* START *

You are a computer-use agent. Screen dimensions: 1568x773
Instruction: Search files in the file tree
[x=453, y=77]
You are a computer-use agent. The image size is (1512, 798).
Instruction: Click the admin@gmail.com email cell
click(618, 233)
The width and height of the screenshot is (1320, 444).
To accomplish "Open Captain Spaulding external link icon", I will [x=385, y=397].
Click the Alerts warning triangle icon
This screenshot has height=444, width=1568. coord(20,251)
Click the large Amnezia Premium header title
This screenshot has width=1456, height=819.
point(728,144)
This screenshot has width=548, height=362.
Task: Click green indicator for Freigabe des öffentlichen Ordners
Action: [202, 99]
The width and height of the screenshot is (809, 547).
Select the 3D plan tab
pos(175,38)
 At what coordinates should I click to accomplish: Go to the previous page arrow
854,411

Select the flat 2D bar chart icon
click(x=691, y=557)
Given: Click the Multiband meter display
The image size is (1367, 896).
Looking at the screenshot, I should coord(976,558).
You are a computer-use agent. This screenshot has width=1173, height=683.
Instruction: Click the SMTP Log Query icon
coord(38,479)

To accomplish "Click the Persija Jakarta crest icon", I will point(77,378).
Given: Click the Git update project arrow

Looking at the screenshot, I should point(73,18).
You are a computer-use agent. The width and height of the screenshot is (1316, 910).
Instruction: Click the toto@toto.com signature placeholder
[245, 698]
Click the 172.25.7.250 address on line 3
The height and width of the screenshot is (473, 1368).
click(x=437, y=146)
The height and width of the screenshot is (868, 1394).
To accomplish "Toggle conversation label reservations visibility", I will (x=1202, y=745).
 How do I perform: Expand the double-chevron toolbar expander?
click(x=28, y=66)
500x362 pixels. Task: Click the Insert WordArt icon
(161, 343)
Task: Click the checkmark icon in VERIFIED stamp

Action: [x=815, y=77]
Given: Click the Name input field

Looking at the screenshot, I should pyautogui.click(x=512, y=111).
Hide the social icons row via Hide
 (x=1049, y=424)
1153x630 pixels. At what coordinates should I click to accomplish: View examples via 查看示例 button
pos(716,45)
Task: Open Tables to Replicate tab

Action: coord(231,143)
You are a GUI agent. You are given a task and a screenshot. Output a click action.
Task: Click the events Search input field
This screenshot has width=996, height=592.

* END *

Task directions:
Format the entries starting at the line containing "You are a computer-use agent. This" and ending at the line containing "(x=1049, y=424)" as a Markdown table with the columns No. and Line, numbering each row and omitting blank lines.

Response for this exercise:
| No. | Line |
|---|---|
| 1 | You are a computer-use agent. This screenshot has width=1173, height=683. |
| 2 | Instruction: Click the SMTP Log Query icon |
| 3 | coord(38,479) |
| 4 | To accomplish "Click the Persija Jakarta crest icon", I will point(77,378). |
| 5 | Given: Click the Git update project arrow |
| 6 | Looking at the screenshot, I should point(73,18). |
| 7 | You are a computer-use agent. The width and height of the screenshot is (1316, 910). |
| 8 | Instruction: Click the toto@toto.com signature placeholder |
| 9 | [245, 698] |
| 10 | Click the 172.25.7.250 address on line 3 |
| 11 | The height and width of the screenshot is (473, 1368). |
| 12 | click(x=437, y=146) |
| 13 | The height and width of the screenshot is (868, 1394). |
| 14 | To accomplish "Toggle conversation label reservations visibility", I will (x=1202, y=745). |
| 15 |  How do I perform: Expand the double-chevron toolbar expander? |
| 16 | click(x=28, y=66) |
| 17 | 500x362 pixels. Task: Click the Insert WordArt icon |
| 18 | (161, 343) |
| 19 | Task: Click the checkmark icon in VERIFIED stamp |
| 20 | Action: [x=815, y=77] |
| 21 | Given: Click the Name input field |
| 22 | Looking at the screenshot, I should pyautogui.click(x=512, y=111). |
| 23 | Hide the social icons row via Hide |
| 24 |  (x=1049, y=424) |